State must provide lawyers for youth parolees
San Francisco Chronicle – January 31, 2008
A federal judge has ordered California to provide lawyers for juveniles who are sometimes held for months while awaiting hearings on parole violations. U.S. District Judge Lawrence Karlton of Sacramento had already ruled that the state’s extended detention of juveniles arrested for breaking parole violated their constitutional rights to a prompt hearing. On Tuesday, Karlton said state authorities must provide lawyers at those hearings, starting Feb. 15. More than 2,400 juveniles are on parole after completing sentences at institutions run by the state Division of Juvenile Justice, formerly the California Youth Authority. When accused of violating their parole – by criminal conduct, or by disregarding a condition such as not reporting to their parole officer – they can be held for up to 60 days while awaiting a decision, under the state’s rules. If convicted of a parole violation, a youth can be returned to state custody for as long as a year. By the court’s standard, Karlton said, juvenile parolees – who lack the maturity, education and skills of adults – are always entitled to legal representation.

Foster Care

Number of children in foster care dropping
Lincoln Journal Star – January 28, 2008
Fewer Nebraska children were in foster care at the end of 2006, but much needs to be done to improve the safety and proper development of those children, especially the youngest ones, according to the state’s Foster Care Review Board. The year 2006 saw a 16.4 percent reduction in children in foster care and fewer children returning to foster care. More children – 423 compared to 347 the before – were adopted. Still, recommendations by the review board, in its annual report released Monday, called for reducing the workloads and increasing pay for foster care caseworkers. It also proposed creating a system of oversight for the many contracts the Department of Health and Human Services has with outside companies for foster care services. Too many children in foster care – more than half in 2006 – were moved from placement to placement four or more times, the report said.

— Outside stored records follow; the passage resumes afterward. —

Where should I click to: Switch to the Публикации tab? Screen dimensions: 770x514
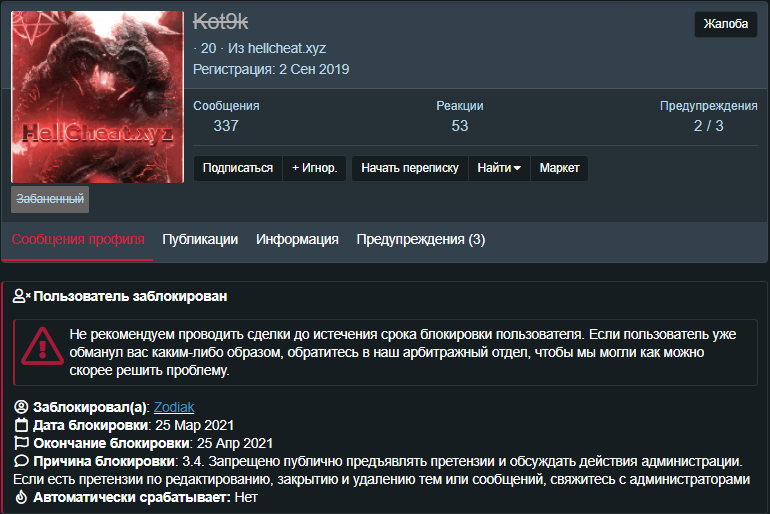point(200,240)
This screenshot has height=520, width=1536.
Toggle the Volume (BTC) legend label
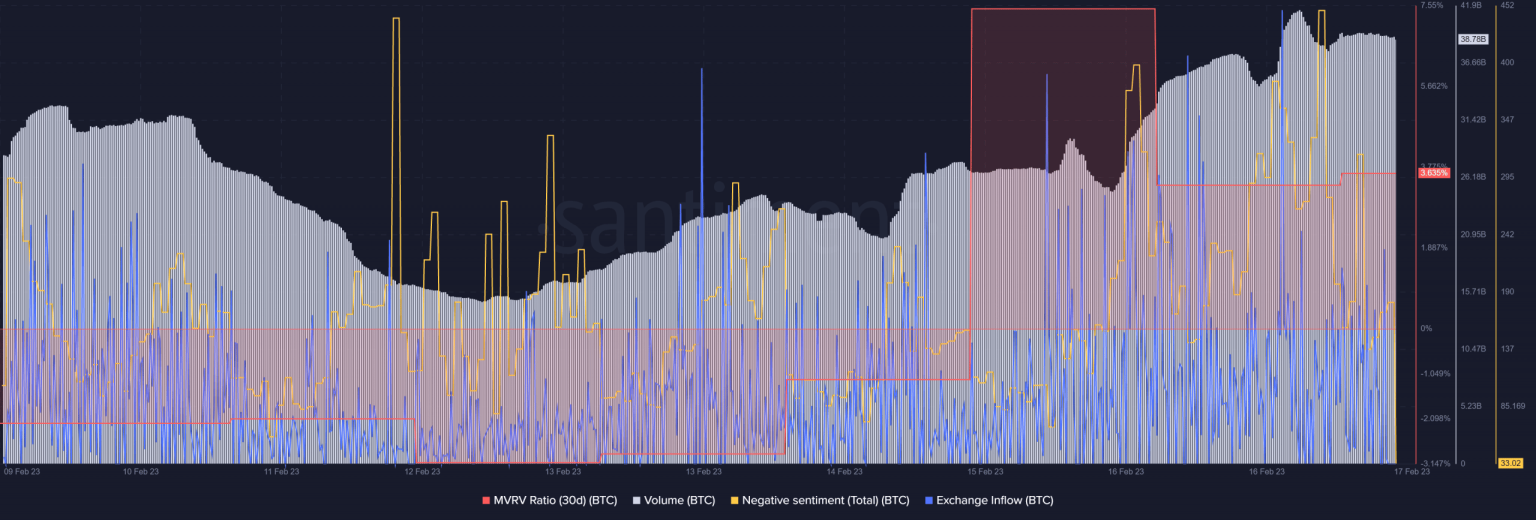click(681, 500)
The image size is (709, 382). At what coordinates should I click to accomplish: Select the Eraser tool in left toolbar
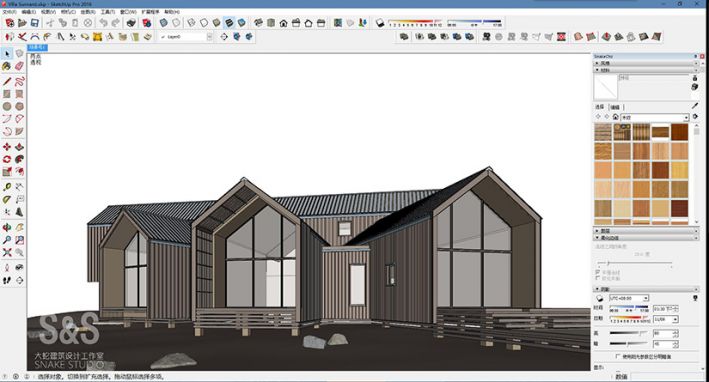[x=19, y=66]
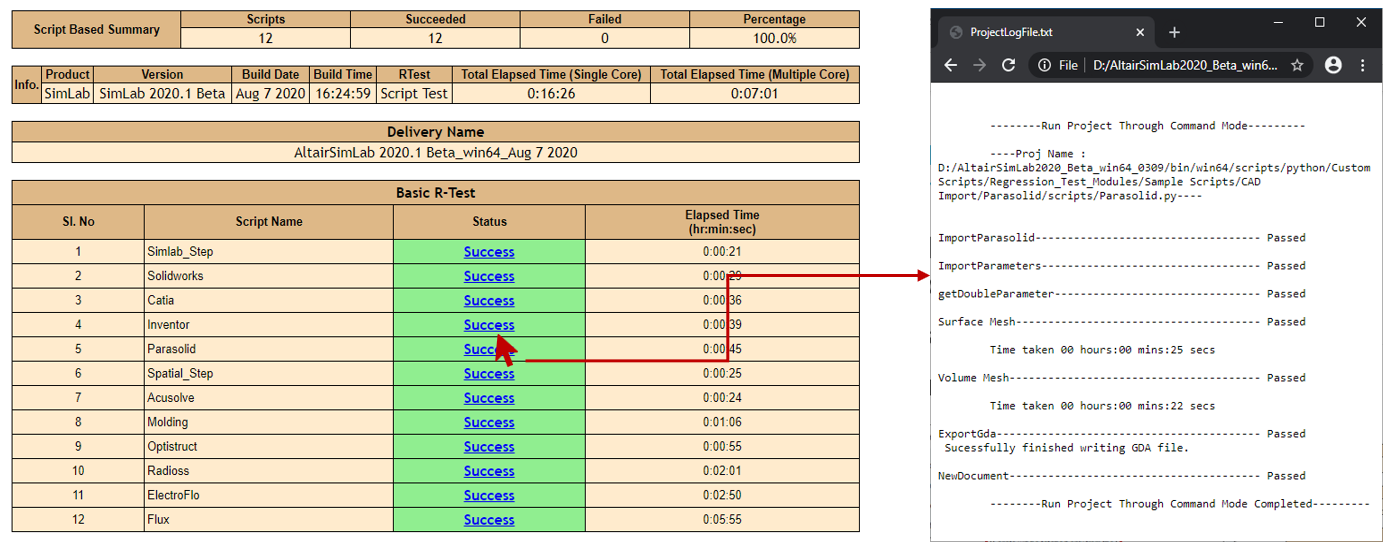The height and width of the screenshot is (549, 1383).
Task: Maximize the browser window
Action: (x=1319, y=22)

Md. Moves to Recruit 1,000 Foster Parents by 2010
The Washington Post – January 1, 2008
Maryland has launched an aggressive campaign to increase the number of foster families, aiming to recruit at least 1,000 foster parents by 2010. More than 10,000 children in Maryland are in out-of-home placements, and about 20 percent are in group homes. Donald plans to ask the business community, faith-based groups and others to help in the campaign. People who are foster parents already will play a central role. Donald said Maryland will incorporate strategies used in other states, including “fosterware parties,” at which participants tell family members and friends about the experience of being a foster parent. The state would give the foster parent a stipend for refreshments. The state also will give bonuses to foster parents who help recruit, offering $500 if a child is placed in a home. Donald said that there are several reasons for the decline in foster families and that she expects the “1000 by 10” initiative to address many of them by offering the support services that families have sought.

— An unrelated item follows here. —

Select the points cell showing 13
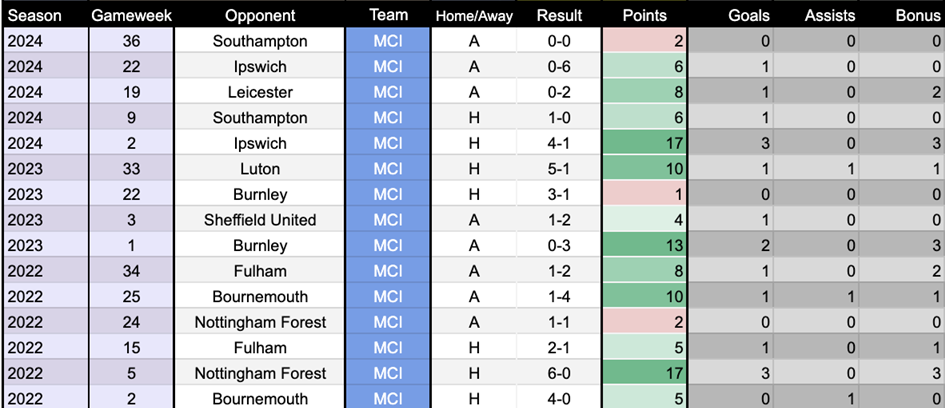Image resolution: width=945 pixels, height=408 pixels. (x=645, y=245)
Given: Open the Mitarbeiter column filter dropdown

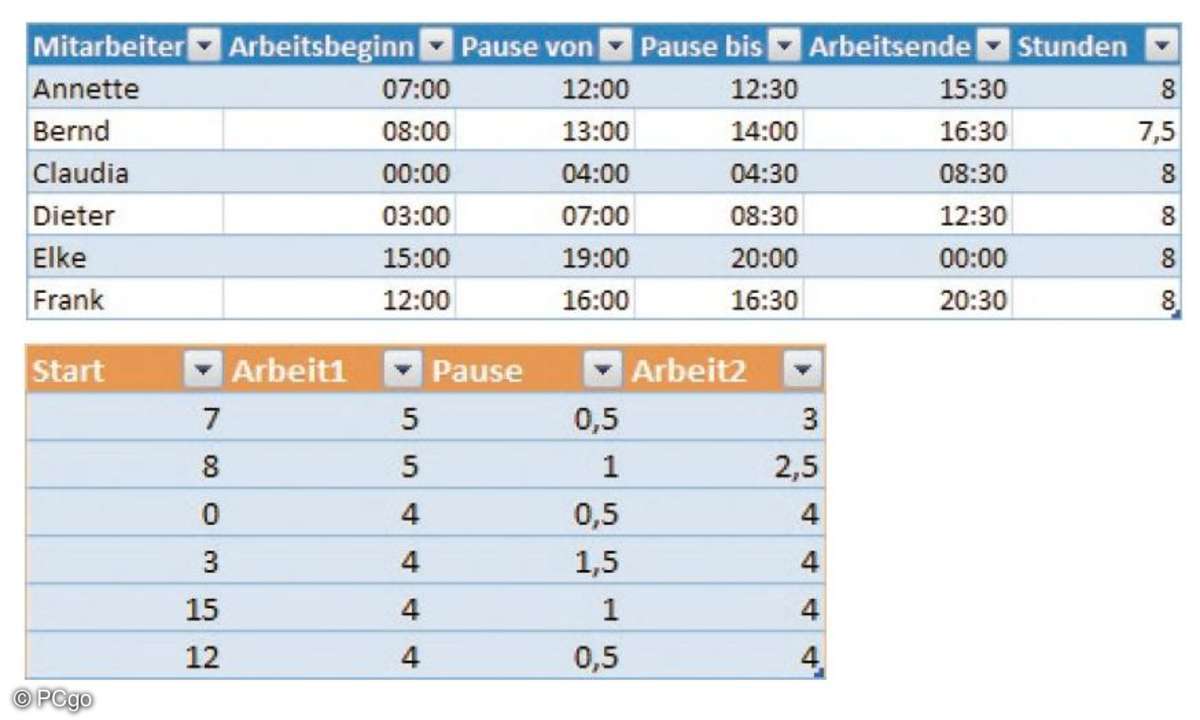Looking at the screenshot, I should click(x=205, y=46).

School focuses on foster-care students
Daily News – January 29, 2008
A new South Bronx charter school opening this fall will have a unique focus-catering to students and families in the child welfare system. The Mott Haven Academy Charter School, which won approval from the state Board of Regents just last week, will open in a temporary site with 90 students in kindergarten and first grade. Students will be selected through a lottery process, but classes will include children in the foster care system and preventive services programs. The charter school will offer a standard curriculum, but students will also be able to receive on-site counseling, medical care and other invention services. Also, school staffers will receive specialized training in child abuse and neglect to better react to children’s needs.